══ Excerpted records ══
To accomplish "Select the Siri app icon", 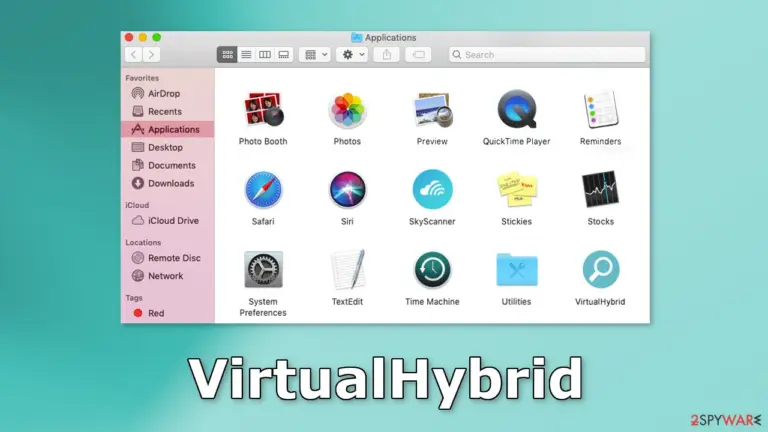I will tap(347, 190).
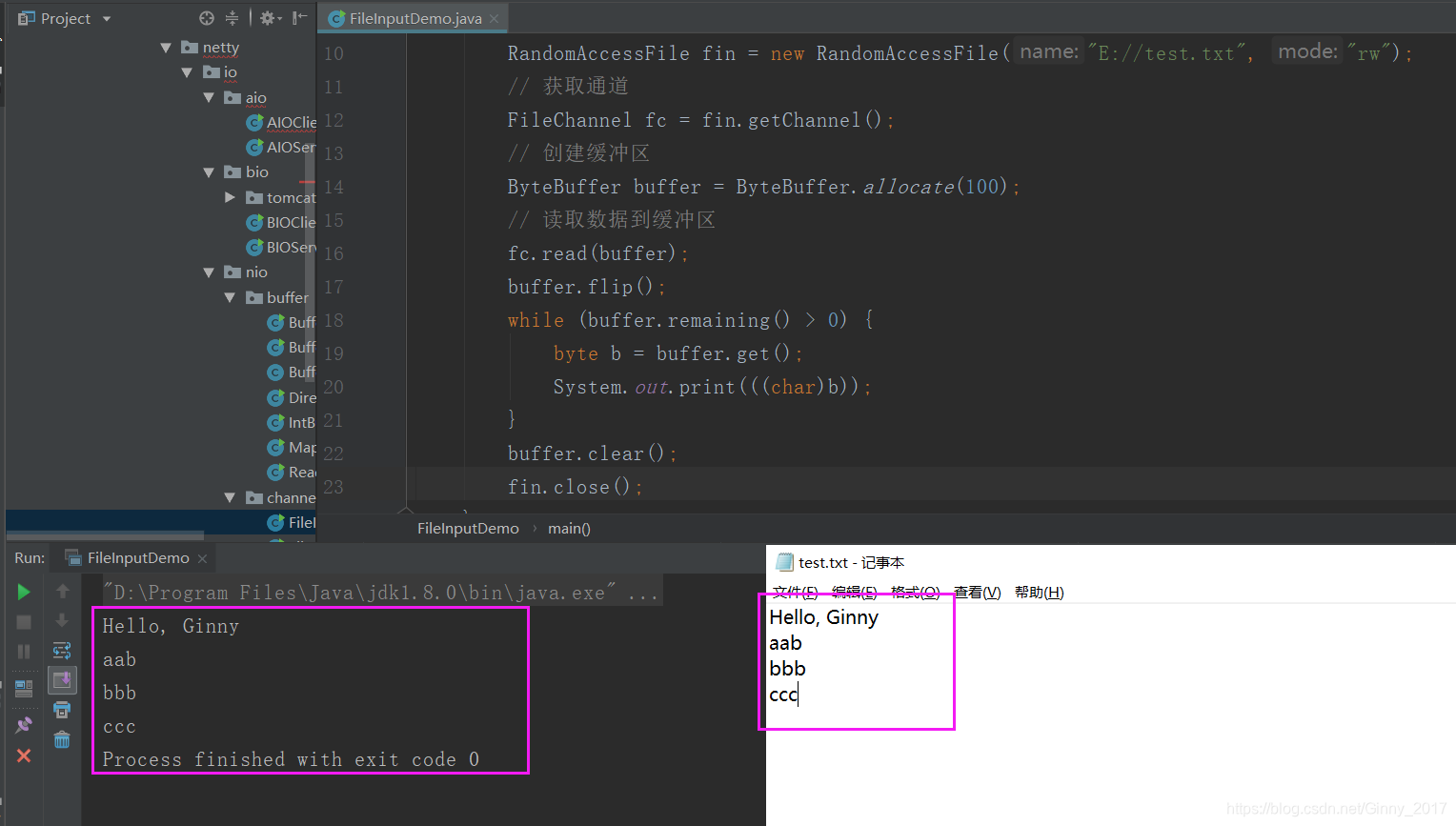Image resolution: width=1456 pixels, height=826 pixels.
Task: Open the 格式(O) menu in Notepad
Action: point(914,592)
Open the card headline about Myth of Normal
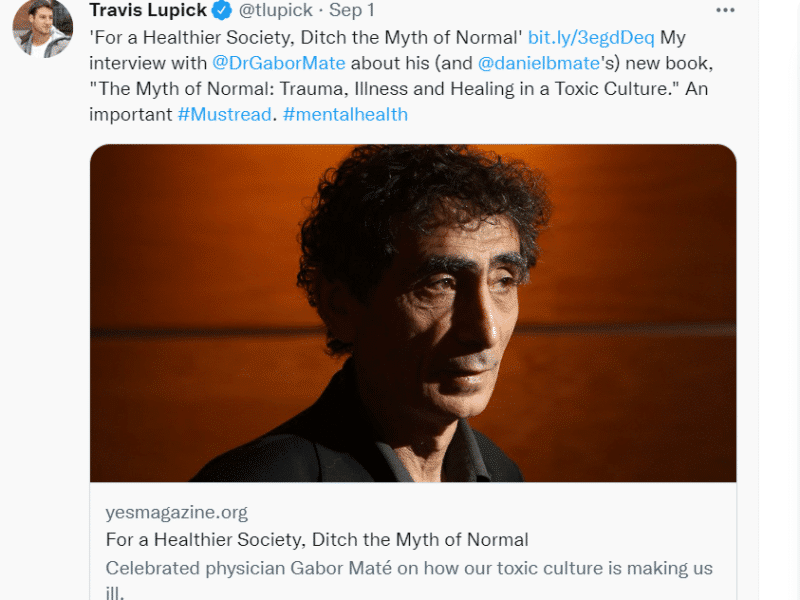Image resolution: width=800 pixels, height=600 pixels. click(x=317, y=539)
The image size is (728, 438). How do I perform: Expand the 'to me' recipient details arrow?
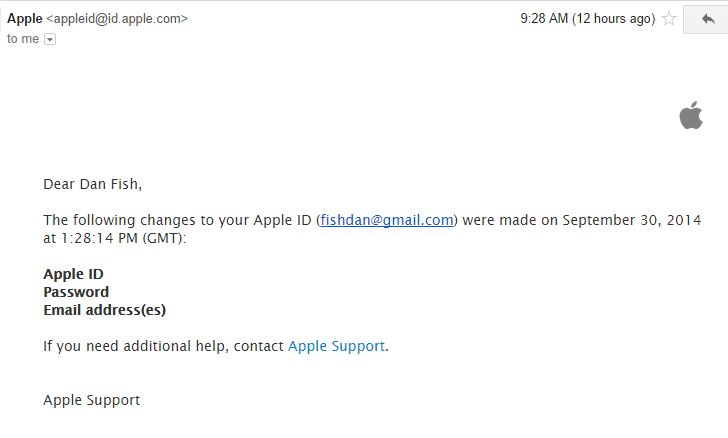pos(50,39)

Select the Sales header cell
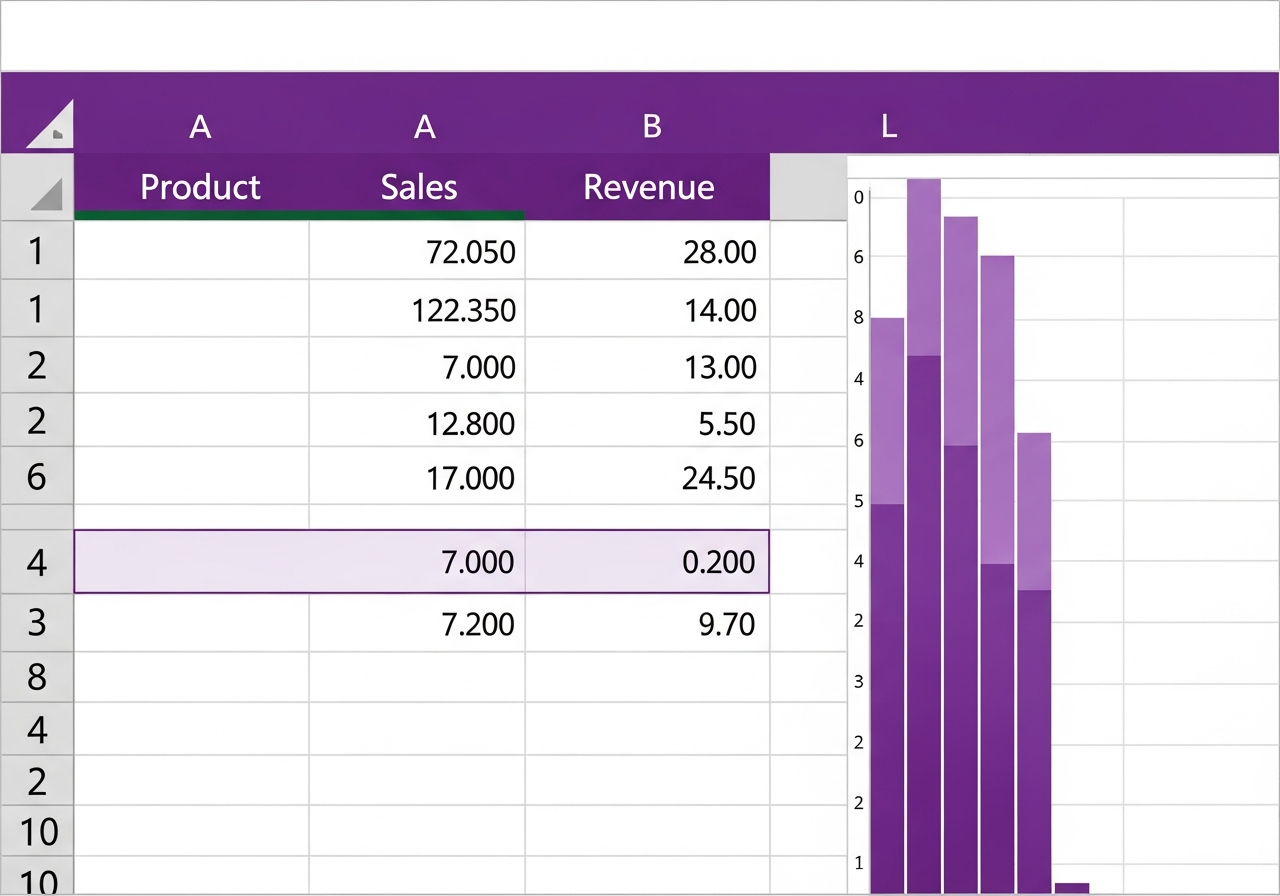[x=418, y=187]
═══
» **What you should do**
Leave the pictures out. Transcribe exactly the lines from the one with "The image size" through the end of the records.

» **Result**
The image size is (728, 438). How do I perform: Expand the 'to me' recipient details arrow?
pos(50,39)

Select the Sales header cell
[x=418, y=187]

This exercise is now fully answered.